• Work to be completed:
Format the lines below as a JSON list of strings, with one string per line and no entries for blank lines. Leave the pictures out of your answer.

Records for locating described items
++++

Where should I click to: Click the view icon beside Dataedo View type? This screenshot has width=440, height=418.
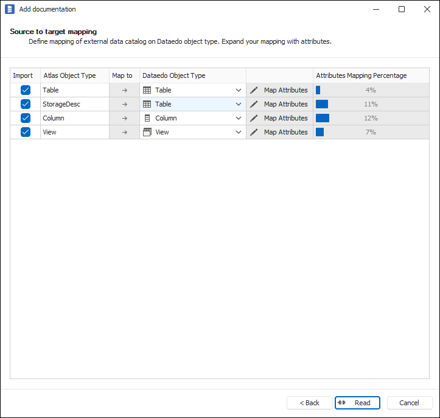coord(147,132)
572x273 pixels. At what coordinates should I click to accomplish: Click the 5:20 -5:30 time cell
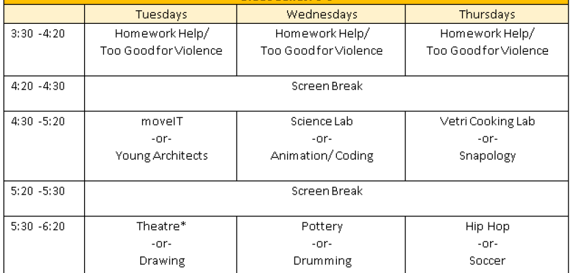coord(39,191)
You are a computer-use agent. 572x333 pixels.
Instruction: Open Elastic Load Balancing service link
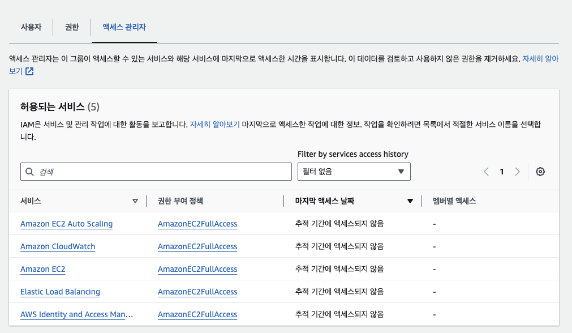pos(60,292)
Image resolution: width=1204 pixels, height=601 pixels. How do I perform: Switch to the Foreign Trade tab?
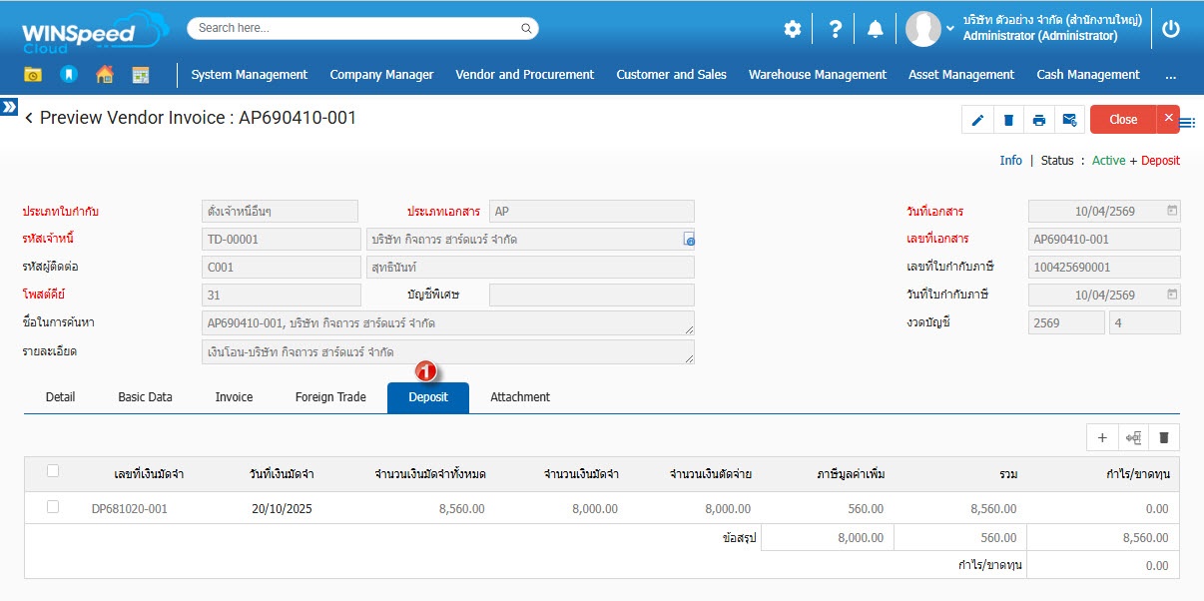click(330, 397)
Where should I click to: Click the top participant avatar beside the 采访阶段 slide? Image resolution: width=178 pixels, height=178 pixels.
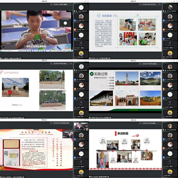coord(170,126)
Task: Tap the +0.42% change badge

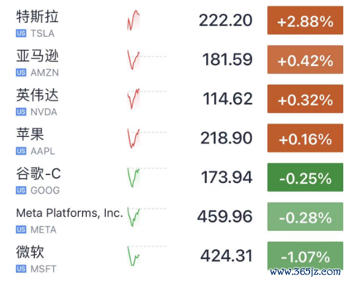Action: tap(305, 59)
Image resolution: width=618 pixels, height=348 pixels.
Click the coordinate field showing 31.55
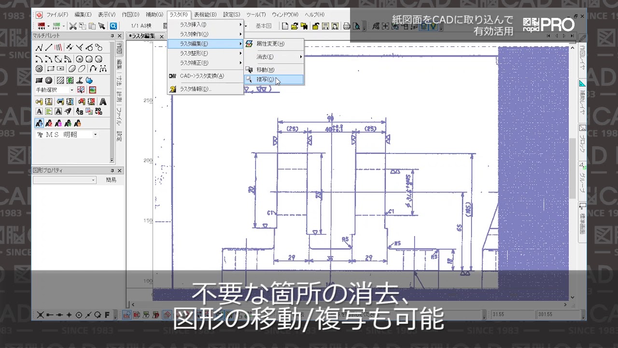(512, 314)
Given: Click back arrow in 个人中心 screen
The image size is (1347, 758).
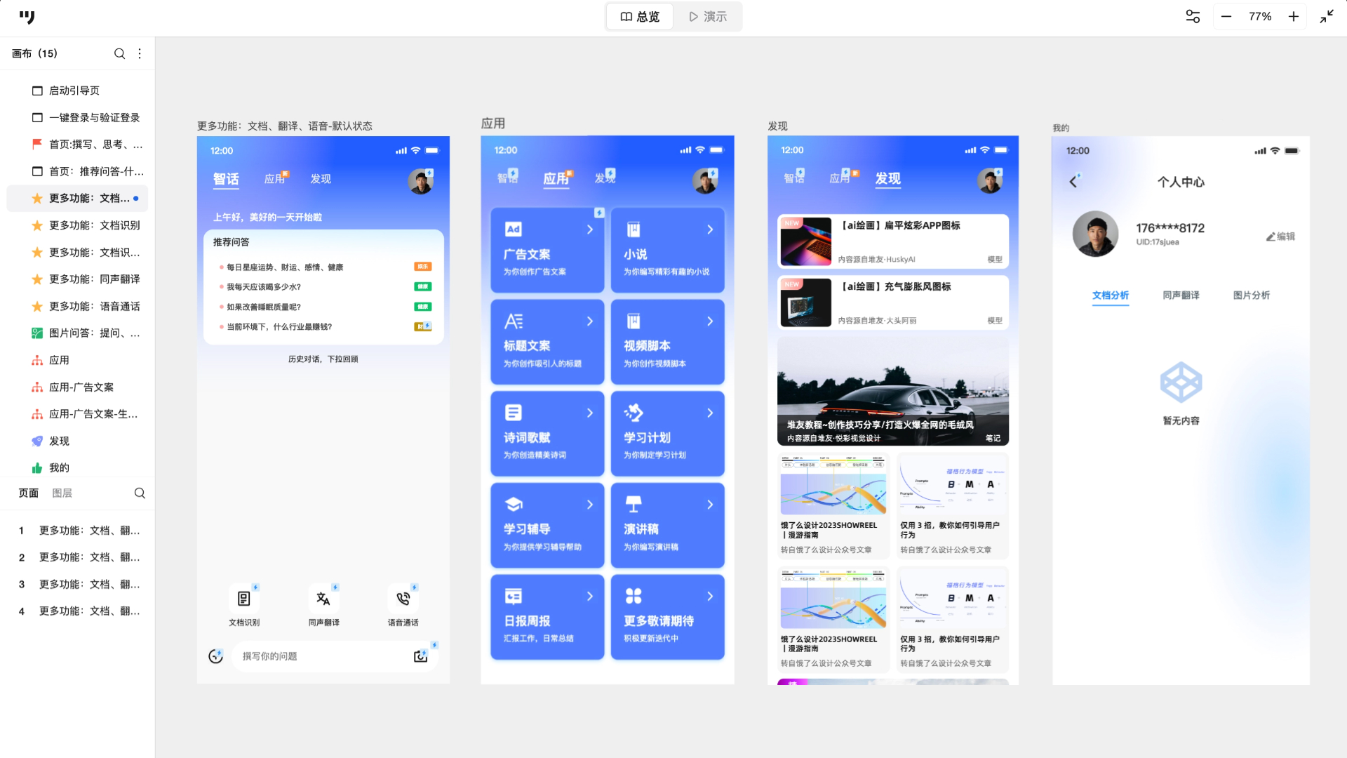Looking at the screenshot, I should tap(1073, 182).
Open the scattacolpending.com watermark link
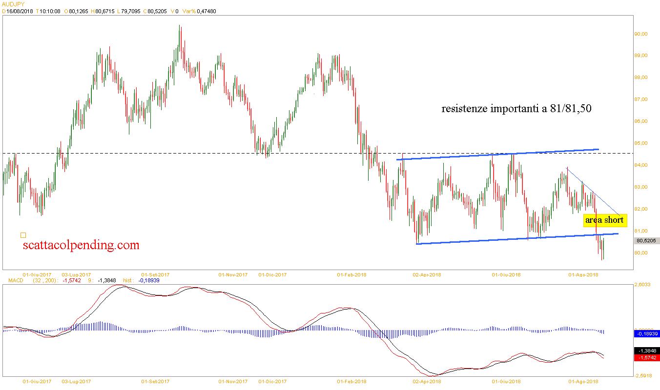This screenshot has height=390, width=660. tap(81, 245)
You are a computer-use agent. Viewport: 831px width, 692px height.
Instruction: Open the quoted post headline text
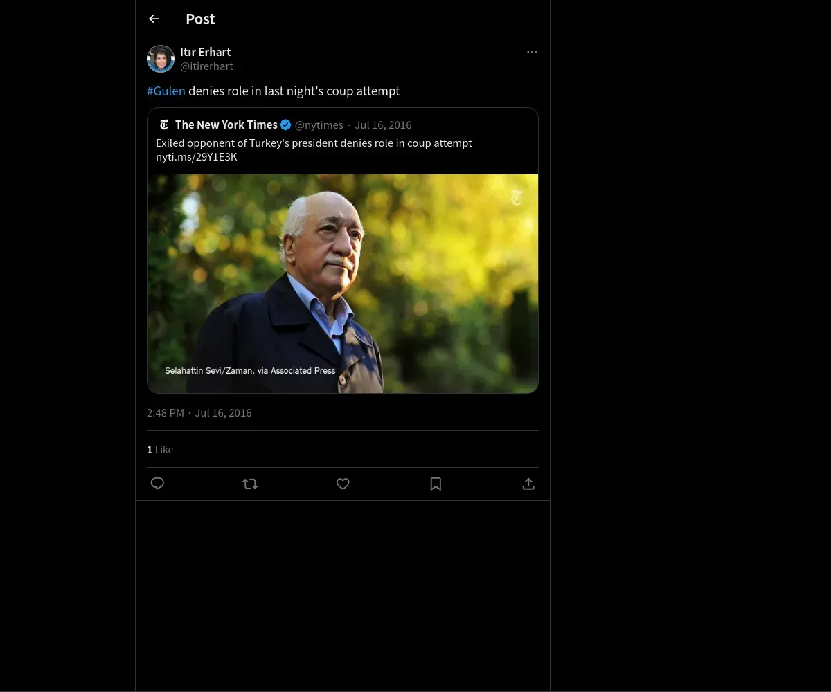[314, 143]
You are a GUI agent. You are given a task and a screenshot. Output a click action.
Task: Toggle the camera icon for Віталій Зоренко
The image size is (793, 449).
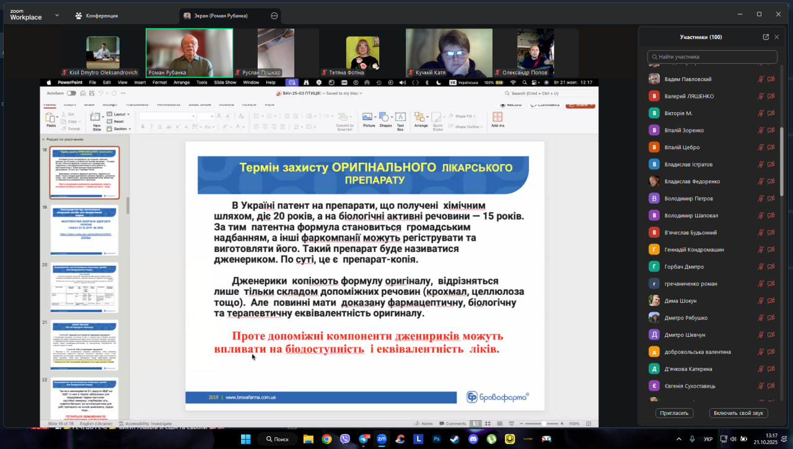tap(771, 131)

++++

• Full output:
[
  "Where should I click to: Click the view icon beside Dataedo View type? This screenshot has width=440, height=418.",
  "coord(147,132)",
  "572x273 pixels. At what coordinates should I click to accomplish: Click the 5:20 -5:30 time cell",
  "coord(39,191)",
  "You are a computer-use agent. 572x333 pixels.",
  "Instruction: Open Elastic Load Balancing service link",
  "pos(60,292)",
  "Image resolution: width=1204 pixels, height=601 pixels. How do I perform: Switch to the Foreign Trade tab?",
  "click(330, 397)",
  "Where should I click to: Click the top participant avatar beside the 采访阶段 slide? Image resolution: width=178 pixels, height=178 pixels.",
  "coord(170,126)",
  "Task: Tap the +0.42% change badge",
  "Action: tap(305, 59)",
  "Image resolution: width=618 pixels, height=348 pixels.",
  "Click the coordinate field showing 31.55",
  "(512, 314)",
  "Given: Click back arrow in 个人中心 screen",
  "The image size is (1347, 758).",
  "Looking at the screenshot, I should tap(1073, 182).",
  "Open the scattacolpending.com watermark link",
  "This screenshot has height=390, width=660. tap(81, 245)",
  "You are a computer-use agent. Viewport: 831px width, 692px height.",
  "Instruction: Open the quoted post headline text",
  "[314, 143]",
  "You are a GUI agent. You are given a task and a screenshot. Output a click action.",
  "Task: Toggle the camera icon for Віталій Зоренко",
  "The image size is (793, 449).",
  "tap(771, 131)"
]